Repeatability of chemical cytometry: 2‐DE analysis of single RAW 264.7 macrophage cells

Abstract

This report presents the use of 2-DE with ultrasensitive fluorescence detection as a chemical cytometry tool to characterize the protein and biogenic amine content of single cells from the RAW 264.7 murine macrophage cell line. Cells were sorted by cell cycle prior to 2-DE analysis. Cells in the G2/M phase of the cell cycle were aspirated into the first-dimensional capillary and lysed. The cellular contents were fluorescently labeled and first separated by capillary sieving electrophoresis (CSE). Over 380 fractions were transferred from the first-dimensional capillary to the second-dimensional capillary, where components were further separated by MEKC and detected by laser-induced fluorescence.

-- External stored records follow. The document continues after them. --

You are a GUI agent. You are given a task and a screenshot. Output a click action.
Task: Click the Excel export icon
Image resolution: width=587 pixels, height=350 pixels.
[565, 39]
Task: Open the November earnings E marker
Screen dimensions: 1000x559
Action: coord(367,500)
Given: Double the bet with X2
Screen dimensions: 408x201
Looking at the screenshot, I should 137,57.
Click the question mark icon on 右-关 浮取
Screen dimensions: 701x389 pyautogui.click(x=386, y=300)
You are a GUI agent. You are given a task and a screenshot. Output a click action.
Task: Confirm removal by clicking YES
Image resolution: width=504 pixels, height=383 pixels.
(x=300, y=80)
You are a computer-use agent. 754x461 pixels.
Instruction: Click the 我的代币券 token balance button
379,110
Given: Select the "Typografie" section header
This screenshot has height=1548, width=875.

Twenty-five spots common to the four electropherograms were fit with a 2-D Gaussian surface to determine spot position, width, and amplitude. The RSD in CSE mobility was 1.0 +/- 0.6%. The mean uncertainty in spot position was 1.3 times larger than the mean spot width in the CSE dimension. The average SD in MEKC migration time was 0.37 +/- 0.13 s, which is smaller than the average spot size in this dimension. Spot capacity was 200. The RSD in spot amplitude was 50%, reflecting a large cell-to-cell variation in component expression.